Not that I think particularly many people read this mish-mash of heartbreak, whining, political thought and useless memes and quizzes. But, hey, it's my blog and I will do what I want.
I am having an interesting week, and am sitting here trying to figure out how much of it is menstrual hormone reaction and how much of it is justified, righteous frustration and anger.
So, apparently, the staff in my house who are supposed to keep us all safe and my child from having to enter a residential treatment facility are no longer allowed to put him in a hold for "just" property destruction.
This is a big deal, although I understand the logic behind it. They want to minimize therapeutic holds and save them as a last resort. I am looking at my $6,000 Lowe's credit card bill and the fact that the chaos that leads to property destruction leads to significant safety issues.
Tonight was an excellent example. She never did use a therapeutic hold on him, and I now have more holes in the walls, my other son, mom, and dog were locked in Mom's bedroom, further disrupting the family. I have bruises on my back from him pounding on me because I removed two brooms and a hammer from his range. Basically, she did nothing I couldn't have done myself- more decisively and swiftly. I can NOT have wishy- washy people in the house when there is a crisis, because it intensifies the crisis. I actually have the opinion that female staff are a bad idea when Konal is having a hard time. He doesn't respond to females nearly as well as males. Our old supervisor, K, used to describe the technique needed as being a compassionate drill sergeant. Quickly, decisively and firmly taking control of the situation, and not letting the chaos reign. Breaking the cycle.I may be wrong, and after I cool down, I plan on discussing it with the new Supervisor, J. I just hate it when things look the same with staff here as when they are not.
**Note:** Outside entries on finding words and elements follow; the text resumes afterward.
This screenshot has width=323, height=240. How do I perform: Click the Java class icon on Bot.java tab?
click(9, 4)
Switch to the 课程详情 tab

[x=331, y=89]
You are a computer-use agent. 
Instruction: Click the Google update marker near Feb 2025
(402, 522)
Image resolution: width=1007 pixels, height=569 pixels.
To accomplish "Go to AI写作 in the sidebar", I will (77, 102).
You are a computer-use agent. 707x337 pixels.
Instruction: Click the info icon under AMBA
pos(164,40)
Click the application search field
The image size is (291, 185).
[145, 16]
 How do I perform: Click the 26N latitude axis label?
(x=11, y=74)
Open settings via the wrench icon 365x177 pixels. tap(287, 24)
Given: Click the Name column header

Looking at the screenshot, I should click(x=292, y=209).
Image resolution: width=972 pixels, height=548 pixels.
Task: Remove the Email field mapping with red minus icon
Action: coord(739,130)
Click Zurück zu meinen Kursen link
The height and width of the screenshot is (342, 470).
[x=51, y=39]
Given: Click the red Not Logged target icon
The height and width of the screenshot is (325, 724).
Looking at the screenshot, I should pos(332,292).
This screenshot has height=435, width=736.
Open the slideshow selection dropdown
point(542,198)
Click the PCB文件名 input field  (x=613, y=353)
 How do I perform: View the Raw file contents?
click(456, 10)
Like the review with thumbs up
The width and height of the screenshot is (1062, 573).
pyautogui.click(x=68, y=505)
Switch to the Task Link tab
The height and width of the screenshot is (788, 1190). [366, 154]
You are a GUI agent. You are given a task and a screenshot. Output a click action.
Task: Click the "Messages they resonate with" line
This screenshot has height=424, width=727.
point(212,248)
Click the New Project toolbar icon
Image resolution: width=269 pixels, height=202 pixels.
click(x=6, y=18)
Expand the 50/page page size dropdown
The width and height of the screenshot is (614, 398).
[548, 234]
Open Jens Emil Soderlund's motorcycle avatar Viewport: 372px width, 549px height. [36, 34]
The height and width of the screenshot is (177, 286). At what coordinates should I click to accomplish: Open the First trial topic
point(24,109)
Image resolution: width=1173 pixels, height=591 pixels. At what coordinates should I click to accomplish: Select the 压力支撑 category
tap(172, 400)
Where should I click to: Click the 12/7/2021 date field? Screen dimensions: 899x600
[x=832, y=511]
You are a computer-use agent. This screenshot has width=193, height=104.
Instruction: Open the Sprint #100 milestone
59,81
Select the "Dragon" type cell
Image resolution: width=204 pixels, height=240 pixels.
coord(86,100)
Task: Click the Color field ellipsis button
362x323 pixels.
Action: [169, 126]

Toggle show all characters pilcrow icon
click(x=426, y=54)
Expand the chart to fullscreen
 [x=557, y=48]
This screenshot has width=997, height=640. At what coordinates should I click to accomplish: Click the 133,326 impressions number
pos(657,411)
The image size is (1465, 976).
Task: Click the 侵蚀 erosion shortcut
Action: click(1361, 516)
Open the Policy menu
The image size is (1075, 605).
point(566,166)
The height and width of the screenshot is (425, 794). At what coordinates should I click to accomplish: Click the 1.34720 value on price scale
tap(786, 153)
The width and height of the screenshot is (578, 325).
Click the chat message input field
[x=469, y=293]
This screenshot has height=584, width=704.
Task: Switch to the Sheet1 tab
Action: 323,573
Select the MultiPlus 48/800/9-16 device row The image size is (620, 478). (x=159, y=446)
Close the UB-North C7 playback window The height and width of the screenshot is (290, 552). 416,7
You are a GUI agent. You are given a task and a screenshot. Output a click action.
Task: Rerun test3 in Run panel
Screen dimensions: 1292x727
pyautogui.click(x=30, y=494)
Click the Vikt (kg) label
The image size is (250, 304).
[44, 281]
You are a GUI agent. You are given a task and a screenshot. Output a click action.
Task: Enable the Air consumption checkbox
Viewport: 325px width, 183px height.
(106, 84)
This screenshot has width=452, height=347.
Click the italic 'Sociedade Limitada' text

Then there is school. Not mine, although I have a to do list for this semester a mile long. Konal, and his failing fifth Grade year, unacknowledged dysgraphia, and peer issues. My child is brilliant (not just my biased opinion, but through testing) and they are letting his mind go to waste because he is "unmotivated". Grrrrrrrrr..... It is hard for me to believe that there is much to motivate a child who has been doing poorly in school since Kindergarten.
I hurt so much for him. I want to homeschool him, and am actively investigating it, but I am scared to actually try it. How can I balance my college, some kind of money making activity, schooling him, and doing the intense case management and behavioral management I already do? I am an idiot. I guess I should go to bed now- I have to be up at 6 to get the childlings to school.Aidan has his appt with the retinal specialist tomorrow and Blizzard has a 2:15 appt at the Vet. I think she pulled a muscle in her leg again. I work, and S. is coming back after breaking his hand. Finally, a male staff again!